KUALA LUMPUR (Arrahmah.com) – Setelah pertarungan hukum yang berlangsung lebih dari satu dekade, Pengadilan Tinggi Malaysia pada Rabu (19/3/2021) memberikan hak kepada orang Kristen Malaysia untuk menggunakan kata “Allah” dalam praktik keagamaannya.
Keputusan itu membatalkan larangan pemerintah selama tiga dekade terhadap orang Kristen untuk menggunakan kata “Allah” dalam publikasi agama mereka.
Pengadilan juga mengizinkan tiga kata untuk digunakan dalam publikasi Kristen untuk tujuan pendidikan: Ka’bah, Baitullah, dan Sholat.
Hakim Pengadilan Tinggi Nor Bee Ariffin menegaskan hak konstitusional Nona Jill Ireland Lawrence Bill, seorang Kristen asal Sarawak, untuk menggunakan kata “Allah” dalam praktik agamanya, sekitar 13 tahun setelah mengajukan gugatan hukum atas masalah tersebut.
Gugatan hukum Ms Bill dimulai tak lama setelah pemerintah menyita delapan compact disc pendidikan darinya yang berisi kata “Allah” waktu di bandara pada tahun 2008, sekembalinya dari Indonesia.

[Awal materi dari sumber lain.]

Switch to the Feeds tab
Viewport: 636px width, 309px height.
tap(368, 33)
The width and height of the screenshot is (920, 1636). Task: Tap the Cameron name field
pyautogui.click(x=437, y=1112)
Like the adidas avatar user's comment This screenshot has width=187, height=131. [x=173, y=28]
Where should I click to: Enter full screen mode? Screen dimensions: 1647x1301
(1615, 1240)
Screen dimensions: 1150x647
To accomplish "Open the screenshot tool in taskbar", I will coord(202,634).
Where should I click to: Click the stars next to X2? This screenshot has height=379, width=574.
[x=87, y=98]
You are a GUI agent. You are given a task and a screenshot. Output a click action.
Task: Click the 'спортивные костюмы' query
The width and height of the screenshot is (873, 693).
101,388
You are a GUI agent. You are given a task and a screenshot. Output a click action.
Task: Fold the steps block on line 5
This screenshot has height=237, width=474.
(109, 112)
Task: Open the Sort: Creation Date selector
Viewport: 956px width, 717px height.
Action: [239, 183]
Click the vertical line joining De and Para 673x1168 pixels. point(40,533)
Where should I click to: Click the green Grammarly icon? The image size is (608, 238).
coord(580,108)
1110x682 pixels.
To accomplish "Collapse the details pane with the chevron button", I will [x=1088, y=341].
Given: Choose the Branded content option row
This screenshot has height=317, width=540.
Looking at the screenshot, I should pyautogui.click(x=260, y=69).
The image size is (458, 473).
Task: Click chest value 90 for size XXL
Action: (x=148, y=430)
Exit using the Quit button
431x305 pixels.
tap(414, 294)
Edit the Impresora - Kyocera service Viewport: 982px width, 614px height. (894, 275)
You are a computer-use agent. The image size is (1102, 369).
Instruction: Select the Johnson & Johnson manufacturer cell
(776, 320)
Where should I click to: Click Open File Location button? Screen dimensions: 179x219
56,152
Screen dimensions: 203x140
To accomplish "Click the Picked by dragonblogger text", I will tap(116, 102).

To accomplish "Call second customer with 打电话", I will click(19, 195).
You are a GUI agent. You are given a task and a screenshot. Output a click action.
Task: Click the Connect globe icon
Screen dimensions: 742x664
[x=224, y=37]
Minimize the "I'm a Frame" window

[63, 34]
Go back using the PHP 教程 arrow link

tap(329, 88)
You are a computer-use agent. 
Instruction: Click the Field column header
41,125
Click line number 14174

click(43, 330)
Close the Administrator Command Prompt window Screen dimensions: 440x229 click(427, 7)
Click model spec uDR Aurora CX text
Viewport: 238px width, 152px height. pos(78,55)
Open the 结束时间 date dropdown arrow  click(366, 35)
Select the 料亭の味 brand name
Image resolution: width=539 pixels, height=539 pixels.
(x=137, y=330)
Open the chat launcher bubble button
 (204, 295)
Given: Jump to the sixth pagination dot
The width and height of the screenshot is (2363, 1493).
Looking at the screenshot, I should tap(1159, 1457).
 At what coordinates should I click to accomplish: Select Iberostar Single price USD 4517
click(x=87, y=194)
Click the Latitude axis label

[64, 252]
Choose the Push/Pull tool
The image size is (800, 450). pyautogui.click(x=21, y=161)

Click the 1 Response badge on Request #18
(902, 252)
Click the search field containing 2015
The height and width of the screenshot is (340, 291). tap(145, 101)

Setelah pertarungan hukum selama bertahun-tahun, pengadilan Malaysia menyatakan pada tahun 2014 bahwa penyitaan itu melanggar hukum, dan CD, yang untuk penggunaan pribadi Bill, dikembalikan kepadanya pada tahun 2015, tujuh tahun setelah penyitaan.
Namun, dalam kasus pengadilan sebelumnya, tidak ada putusan tentang poin-poin konstitusional yang diajukan oleh Ms Bill – yaitu haknya untuk menggunakan kata “Allah” untuk tujuan keagamaan.
Datuk Nor Bee mendengar poin konstitusional yang diangkat dalam kasus ini lebih dari tiga tahun lalu, pada November 2017.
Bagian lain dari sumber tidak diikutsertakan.